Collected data
———
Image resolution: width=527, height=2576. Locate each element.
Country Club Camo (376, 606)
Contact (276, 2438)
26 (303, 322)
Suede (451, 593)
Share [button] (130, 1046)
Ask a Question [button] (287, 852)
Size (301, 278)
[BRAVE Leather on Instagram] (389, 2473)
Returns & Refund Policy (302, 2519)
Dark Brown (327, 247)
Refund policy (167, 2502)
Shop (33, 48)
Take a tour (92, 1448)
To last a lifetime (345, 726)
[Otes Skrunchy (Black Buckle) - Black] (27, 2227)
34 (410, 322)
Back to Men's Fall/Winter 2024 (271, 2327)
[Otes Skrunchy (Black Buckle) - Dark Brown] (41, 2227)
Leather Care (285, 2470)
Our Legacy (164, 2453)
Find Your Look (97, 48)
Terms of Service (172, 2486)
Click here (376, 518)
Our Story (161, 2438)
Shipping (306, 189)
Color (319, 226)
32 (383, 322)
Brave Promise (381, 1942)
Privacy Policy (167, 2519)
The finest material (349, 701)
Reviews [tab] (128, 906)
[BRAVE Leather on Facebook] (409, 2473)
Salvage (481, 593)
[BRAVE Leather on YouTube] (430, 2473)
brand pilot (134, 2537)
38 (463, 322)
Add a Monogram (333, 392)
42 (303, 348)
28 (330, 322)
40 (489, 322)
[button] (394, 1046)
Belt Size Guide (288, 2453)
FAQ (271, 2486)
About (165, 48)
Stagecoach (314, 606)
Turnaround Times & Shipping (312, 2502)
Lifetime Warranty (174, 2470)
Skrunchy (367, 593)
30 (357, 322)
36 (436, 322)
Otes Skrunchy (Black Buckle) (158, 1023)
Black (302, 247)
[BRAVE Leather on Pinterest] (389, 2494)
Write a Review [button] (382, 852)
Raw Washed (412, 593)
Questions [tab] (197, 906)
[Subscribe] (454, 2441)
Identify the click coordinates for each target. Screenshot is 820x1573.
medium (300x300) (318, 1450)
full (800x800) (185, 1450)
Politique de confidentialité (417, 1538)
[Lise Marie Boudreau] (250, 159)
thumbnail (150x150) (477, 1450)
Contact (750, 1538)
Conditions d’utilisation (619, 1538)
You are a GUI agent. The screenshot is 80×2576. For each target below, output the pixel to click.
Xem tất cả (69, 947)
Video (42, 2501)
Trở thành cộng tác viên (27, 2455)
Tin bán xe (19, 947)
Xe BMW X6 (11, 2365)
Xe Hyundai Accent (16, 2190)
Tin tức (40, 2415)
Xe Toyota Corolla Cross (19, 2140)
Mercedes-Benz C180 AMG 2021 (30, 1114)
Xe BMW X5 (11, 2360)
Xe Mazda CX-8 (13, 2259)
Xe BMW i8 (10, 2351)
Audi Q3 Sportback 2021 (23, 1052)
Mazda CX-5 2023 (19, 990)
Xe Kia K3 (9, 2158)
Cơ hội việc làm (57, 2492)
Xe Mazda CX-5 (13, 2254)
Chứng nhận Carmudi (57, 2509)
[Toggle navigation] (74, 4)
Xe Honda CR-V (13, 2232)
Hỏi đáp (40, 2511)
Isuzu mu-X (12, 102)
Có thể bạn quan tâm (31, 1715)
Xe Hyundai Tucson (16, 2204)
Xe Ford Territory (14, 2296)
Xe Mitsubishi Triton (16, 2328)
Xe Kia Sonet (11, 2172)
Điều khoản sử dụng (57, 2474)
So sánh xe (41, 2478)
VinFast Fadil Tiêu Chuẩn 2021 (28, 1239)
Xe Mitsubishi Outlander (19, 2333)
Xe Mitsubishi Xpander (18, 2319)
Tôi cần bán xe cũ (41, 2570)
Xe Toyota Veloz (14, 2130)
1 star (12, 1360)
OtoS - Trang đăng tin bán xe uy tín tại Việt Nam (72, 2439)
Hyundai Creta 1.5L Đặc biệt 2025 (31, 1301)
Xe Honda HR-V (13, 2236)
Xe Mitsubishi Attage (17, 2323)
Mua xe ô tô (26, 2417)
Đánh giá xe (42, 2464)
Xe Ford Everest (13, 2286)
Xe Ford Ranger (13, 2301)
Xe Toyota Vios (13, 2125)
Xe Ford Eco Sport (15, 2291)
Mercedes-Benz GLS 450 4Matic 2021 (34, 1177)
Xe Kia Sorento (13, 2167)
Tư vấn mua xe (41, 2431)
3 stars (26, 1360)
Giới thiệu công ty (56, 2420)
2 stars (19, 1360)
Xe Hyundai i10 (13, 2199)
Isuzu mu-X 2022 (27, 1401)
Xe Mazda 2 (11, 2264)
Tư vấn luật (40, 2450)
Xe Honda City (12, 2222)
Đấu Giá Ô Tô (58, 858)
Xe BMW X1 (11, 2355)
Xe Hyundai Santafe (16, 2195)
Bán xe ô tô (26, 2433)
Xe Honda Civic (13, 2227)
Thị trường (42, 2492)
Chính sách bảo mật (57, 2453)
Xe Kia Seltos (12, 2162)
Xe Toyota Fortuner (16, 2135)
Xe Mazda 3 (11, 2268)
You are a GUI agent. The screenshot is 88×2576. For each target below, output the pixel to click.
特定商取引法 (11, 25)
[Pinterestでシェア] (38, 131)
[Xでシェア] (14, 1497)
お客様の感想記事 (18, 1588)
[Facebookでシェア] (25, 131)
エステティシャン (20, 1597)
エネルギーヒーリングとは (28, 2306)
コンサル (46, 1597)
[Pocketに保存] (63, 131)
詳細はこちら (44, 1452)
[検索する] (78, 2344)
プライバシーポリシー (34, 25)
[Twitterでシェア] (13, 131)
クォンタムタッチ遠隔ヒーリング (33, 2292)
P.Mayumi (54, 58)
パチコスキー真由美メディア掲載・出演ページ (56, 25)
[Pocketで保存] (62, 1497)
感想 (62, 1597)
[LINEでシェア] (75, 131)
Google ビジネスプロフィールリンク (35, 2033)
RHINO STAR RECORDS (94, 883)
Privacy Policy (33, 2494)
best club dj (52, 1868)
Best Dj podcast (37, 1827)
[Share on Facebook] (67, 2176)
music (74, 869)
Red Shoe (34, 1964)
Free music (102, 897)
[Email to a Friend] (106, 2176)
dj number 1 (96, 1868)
———
» **WHAT THE EXERCISE ASKS**
Your answer should be the data above, retyped in full and unaltered.

» **RESULT FOR THIS TASK**
Image resolution: width=527, height=2576. Locate each element.
Country Club Camo (376, 606)
Contact (276, 2438)
26 (303, 322)
Suede (451, 593)
Share [button] (130, 1046)
Ask a Question [button] (287, 852)
Size (301, 278)
[BRAVE Leather on Instagram] (389, 2473)
Returns & Refund Policy (302, 2519)
Dark Brown (327, 247)
Refund policy (167, 2502)
Shop (33, 48)
Take a tour (92, 1448)
To last a lifetime (345, 726)
[Otes Skrunchy (Black Buckle) - Black] (27, 2227)
34 (410, 322)
Back to Men's Fall/Winter 2024 (271, 2327)
[Otes Skrunchy (Black Buckle) - Dark Brown] (41, 2227)
Leather Care (285, 2470)
Our Legacy (164, 2453)
Find Your Look (97, 48)
Terms of Service (172, 2486)
Click here (376, 518)
Our Story (161, 2438)
Shipping (306, 189)
Color (319, 226)
32 (383, 322)
Brave Promise (381, 1942)
Privacy Policy (167, 2519)
The finest material (349, 701)
Reviews [tab] (128, 906)
[BRAVE Leather on Facebook] (409, 2473)
Salvage (481, 593)
[BRAVE Leather on YouTube] (430, 2473)
brand pilot (134, 2537)
38 (463, 322)
Add a Monogram (333, 392)
42 (303, 348)
28 (330, 322)
40 (489, 322)
[button] (394, 1046)
Belt Size Guide (288, 2453)
FAQ (271, 2486)
About (165, 48)
Stagecoach (314, 606)
Turnaround Times & Shipping (312, 2502)
Lifetime Warranty (174, 2470)
Skrunchy (367, 593)
30 (357, 322)
36 (436, 322)
Otes Skrunchy (Black Buckle) (158, 1023)
Black (302, 247)
[BRAVE Leather on Pinterest] (389, 2494)
Write a Review [button] (382, 852)
Raw Washed (412, 593)
Questions [tab] (197, 906)
[Subscribe] (454, 2441)
Identify the click coordinates for each target. Screenshot is 820x1573.
medium (300x300) (318, 1450)
full (800x800) (185, 1450)
Politique de confidentialité (417, 1538)
[Lise Marie Boudreau] (250, 159)
thumbnail (150x150) (477, 1450)
Contact (750, 1538)
Conditions d’utilisation (619, 1538)
You are a GUI agent. The screenshot is 80×2576. For each target below, output the pixel to click.
Xem tất cả (69, 947)
Video (42, 2501)
Trở thành cộng tác viên (27, 2455)
Tin bán xe (19, 947)
Xe BMW X6 (11, 2365)
Xe Hyundai Accent (16, 2190)
Tin tức (40, 2415)
Xe Toyota Corolla Cross (19, 2140)
Mercedes-Benz C180 AMG 2021 (30, 1114)
Xe BMW X5 (11, 2360)
Xe Mazda CX-8 (13, 2259)
Xe BMW i8 (10, 2351)
Audi Q3 Sportback 2021 (23, 1052)
Mazda CX-5 2023 (19, 990)
Xe Kia K3 (9, 2158)
Cơ hội việc làm (57, 2492)
Xe Mazda CX-5 (13, 2254)
Chứng nhận Carmudi (57, 2509)
[Toggle navigation] (74, 4)
Xe Honda CR-V (13, 2232)
Hỏi đáp (40, 2511)
Isuzu mu-X (12, 102)
Có thể bạn quan tâm (31, 1715)
Xe Hyundai Tucson (16, 2204)
Xe Ford Territory (14, 2296)
Xe Mitsubishi Triton (16, 2328)
Xe Kia Sonet (11, 2172)
Điều khoản sử dụng (57, 2474)
So sánh xe (41, 2478)
VinFast Fadil Tiêu Chuẩn 2021 (28, 1239)
Xe Mitsubishi Outlander (19, 2333)
Xe Mitsubishi Xpander (18, 2319)
Tôi cần bán xe cũ (41, 2570)
Xe Toyota Veloz (14, 2130)
1 star (12, 1360)
OtoS - Trang đăng tin bán xe uy tín tại Việt Nam (72, 2439)
Hyundai Creta 1.5L Đặc biệt 2025 (31, 1301)
Xe Honda HR-V (13, 2236)
Xe Mitsubishi Attage (17, 2323)
Mua xe ô tô (26, 2417)
Đánh giá xe (42, 2464)
Xe Ford Everest (13, 2286)
Xe Ford Ranger (13, 2301)
Xe Toyota Vios (13, 2125)
Xe Ford Eco Sport (15, 2291)
Mercedes-Benz GLS 450 4Matic 2021 (34, 1177)
Xe Kia Sorento (13, 2167)
Tư vấn mua xe (41, 2431)
3 stars (26, 1360)
Giới thiệu công ty (56, 2420)
2 stars (19, 1360)
Xe Hyundai i10 (13, 2199)
Isuzu mu-X 2022 (27, 1401)
Xe Mazda 2 (11, 2264)
Tư vấn luật (40, 2450)
Xe Honda City (12, 2222)
Đấu Giá Ô Tô (58, 858)
Xe BMW X1 (11, 2355)
Xe Hyundai Santafe (16, 2195)
Bán xe ô tô (26, 2433)
Xe Honda Civic (13, 2227)
Thị trường (42, 2492)
Chính sách bảo mật (57, 2453)
Xe Kia Seltos (12, 2162)
Xe Toyota Fortuner (16, 2135)
Xe Mazda 3 (11, 2268)
You are a GUI agent. The screenshot is 88×2576. For each target below, output the pixel to click.
特定商取引法 (11, 25)
[Pinterestでシェア] (38, 131)
[Xでシェア] (14, 1497)
お客様の感想記事 (18, 1588)
[Facebookでシェア] (25, 131)
エステティシャン (20, 1597)
エネルギーヒーリングとは (28, 2306)
コンサル (46, 1597)
[Pocketに保存] (63, 131)
詳細はこちら (44, 1452)
[検索する] (78, 2344)
プライバシーポリシー (34, 25)
[Twitterでシェア] (13, 131)
クォンタムタッチ遠隔ヒーリング (33, 2292)
P.Mayumi (54, 58)
パチコスキー真由美メディア掲載・出演ページ (56, 25)
[Pocketで保存] (62, 1497)
感想 (62, 1597)
[LINEでシェア] (75, 131)
Google ビジネスプロフィールリンク (35, 2033)
RHINO STAR RECORDS (94, 883)
Privacy Policy (33, 2494)
best club dj (52, 1868)
Best Dj podcast (37, 1827)
[Share on Facebook] (67, 2176)
music (74, 869)
Red Shoe (34, 1964)
Free music (102, 897)
[Email to a Friend] (106, 2176)
dj number 1 (96, 1868)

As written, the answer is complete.